DESCRIPTION OF THE TASK:
Convert the records, starting at the line containing "Where should I" and ending at the end of the records, into a Markdown table with the columns No. and Line, one row per line, leaving out blank lines and pictures.

SOURCE MATERIAL:
**********

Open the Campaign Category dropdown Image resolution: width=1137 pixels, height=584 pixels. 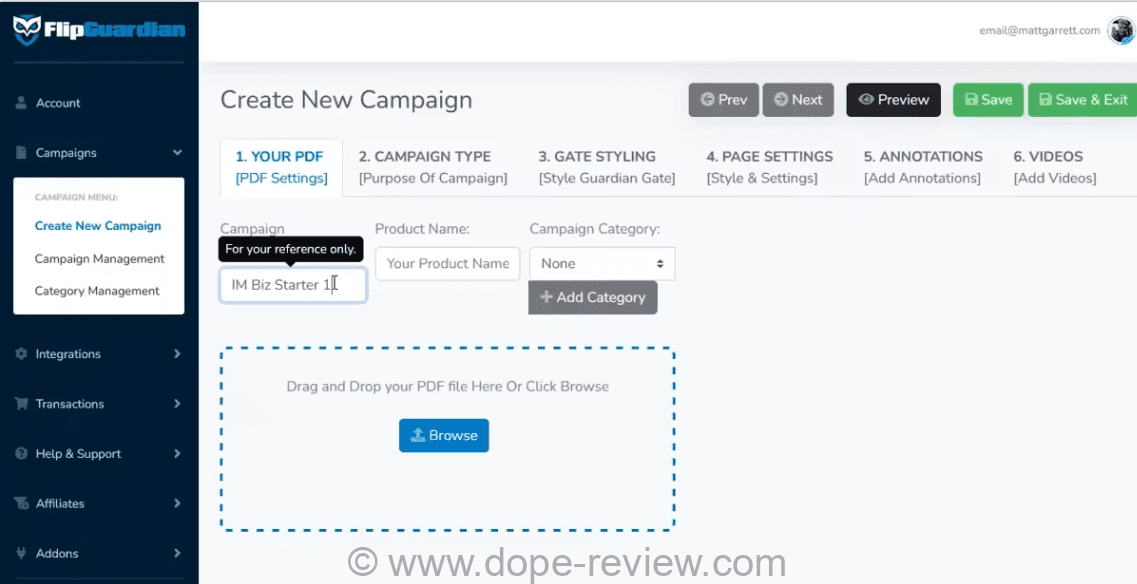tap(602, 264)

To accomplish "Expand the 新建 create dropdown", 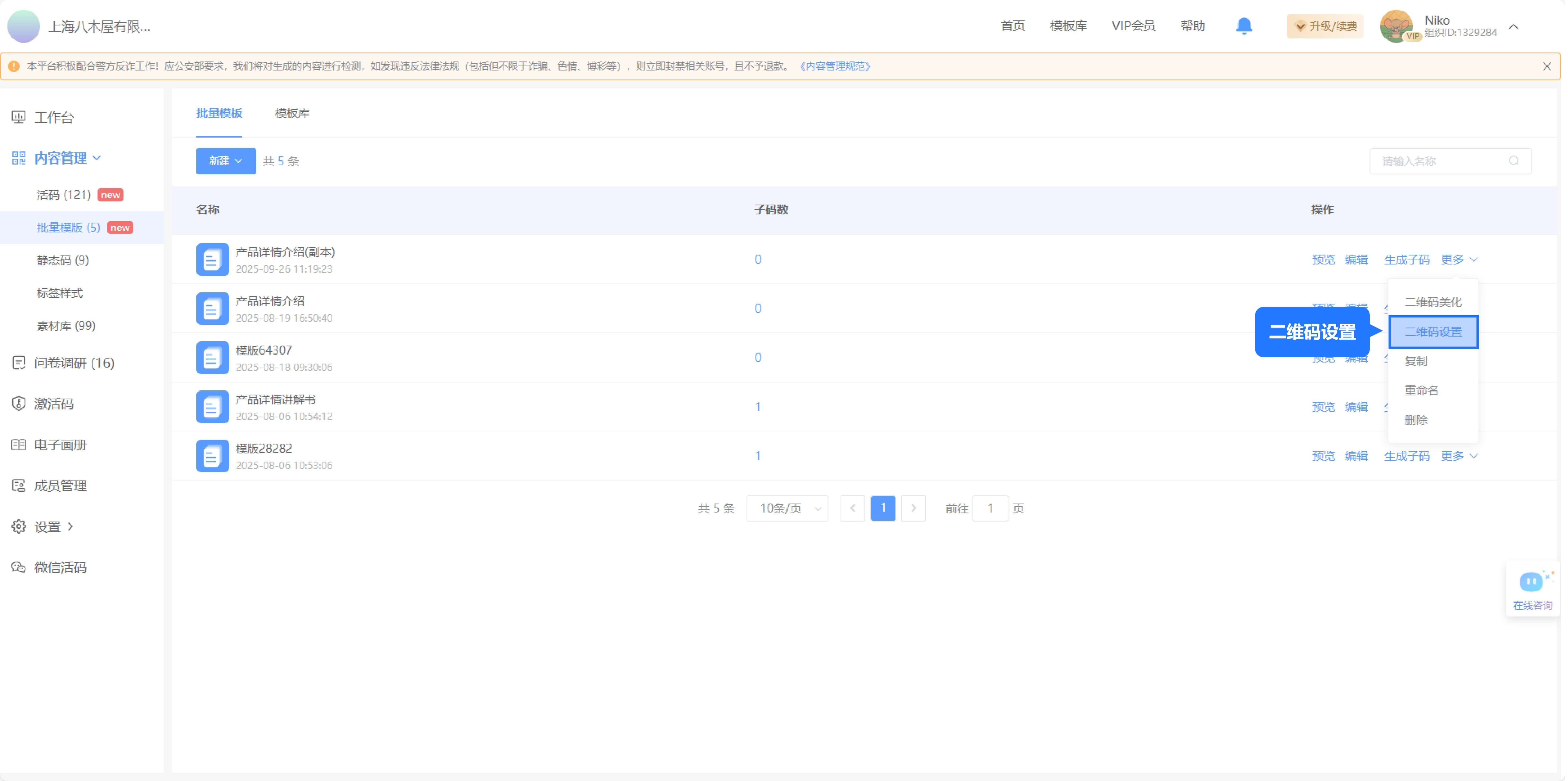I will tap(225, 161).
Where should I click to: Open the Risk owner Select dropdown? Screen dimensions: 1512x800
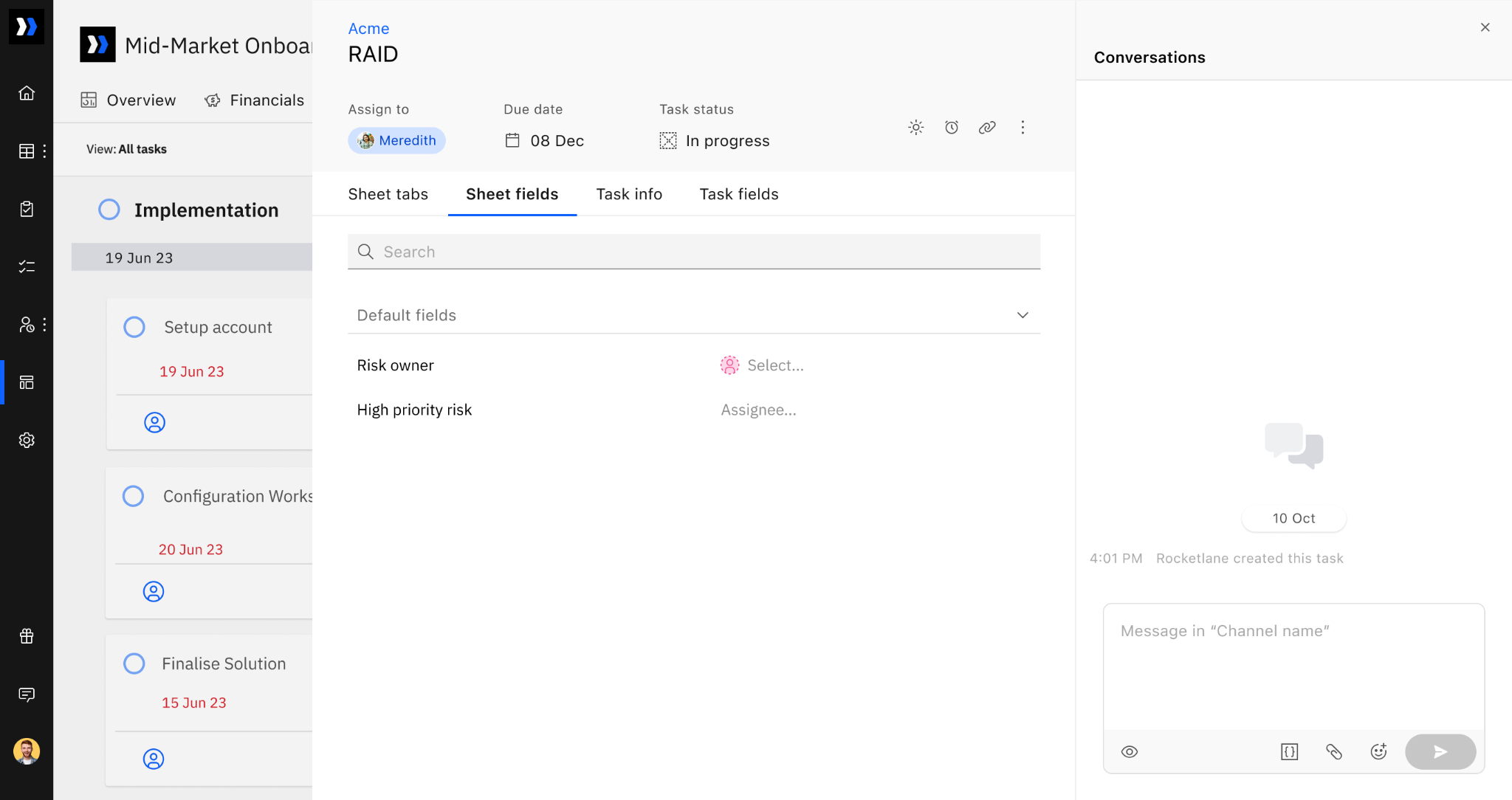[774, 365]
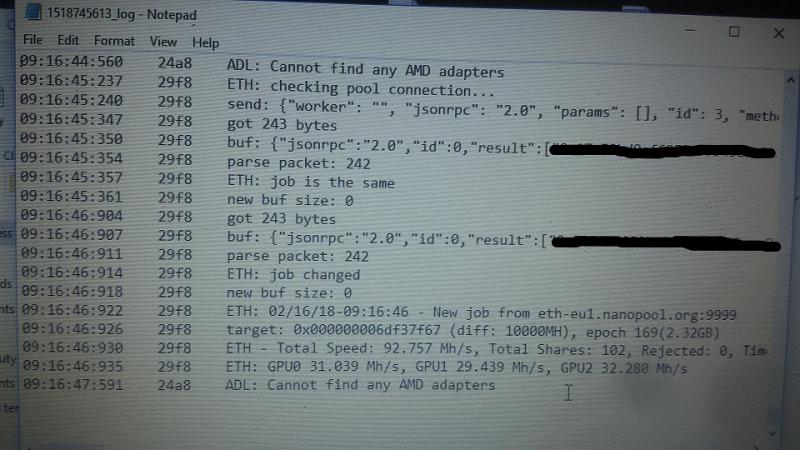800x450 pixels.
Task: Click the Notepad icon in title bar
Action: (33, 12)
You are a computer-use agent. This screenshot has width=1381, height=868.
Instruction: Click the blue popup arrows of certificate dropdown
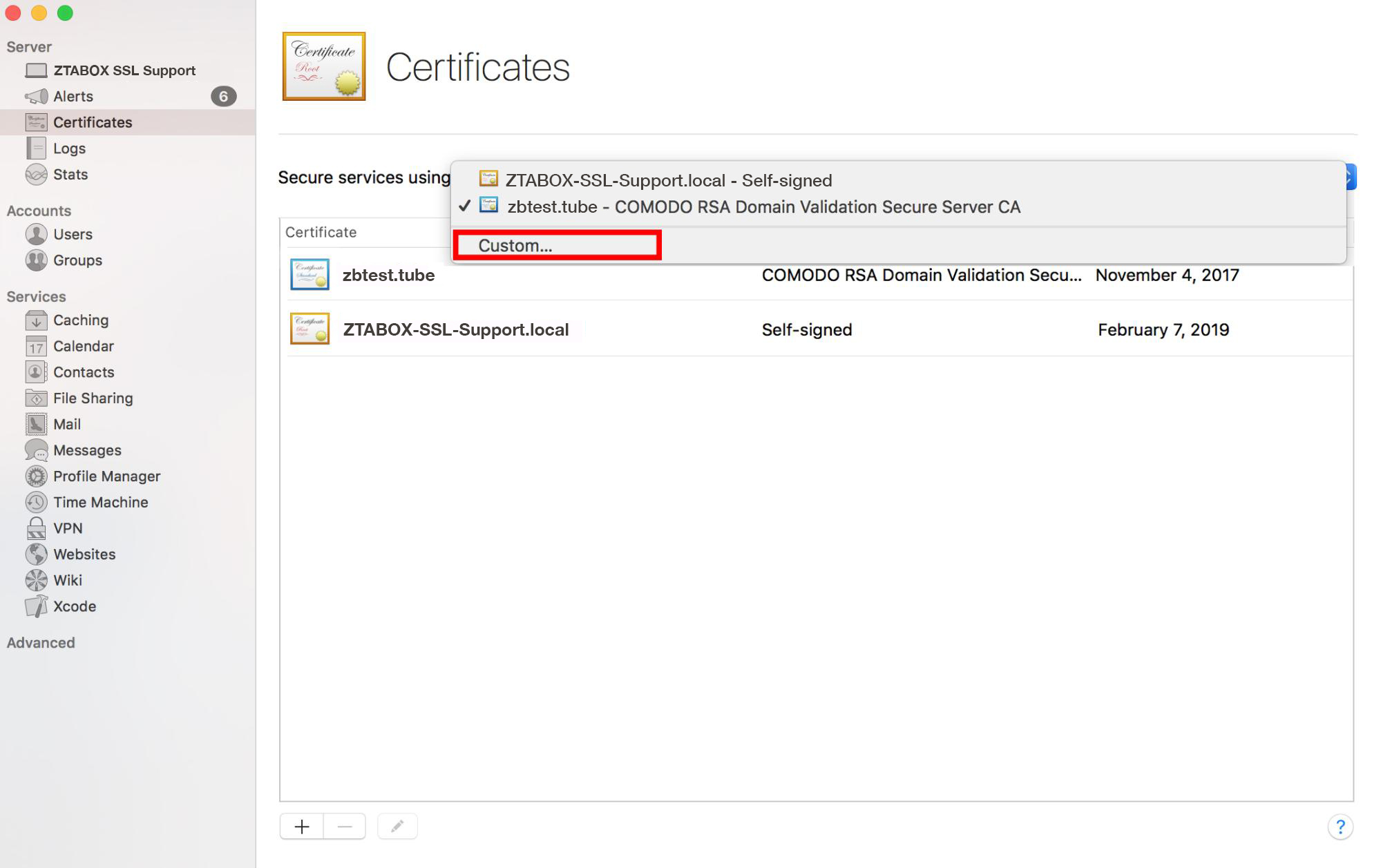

**********

RESULT OF THIS TASK:
| No. | Line |
|---|---|
| 1 | Where should I click to: Open the Risk owner Select dropdown? Screen dimensions: 1512x800 |
| 2 | [774, 365] |
| 3 | 800x450 pixels. |
| 4 | Task: Click the Notepad icon in title bar |
| 5 | Action: (33, 12) |
| 6 | You are a computer-use agent. This screenshot has width=1381, height=868. |
| 7 | Instruction: Click the blue popup arrows of certificate dropdown |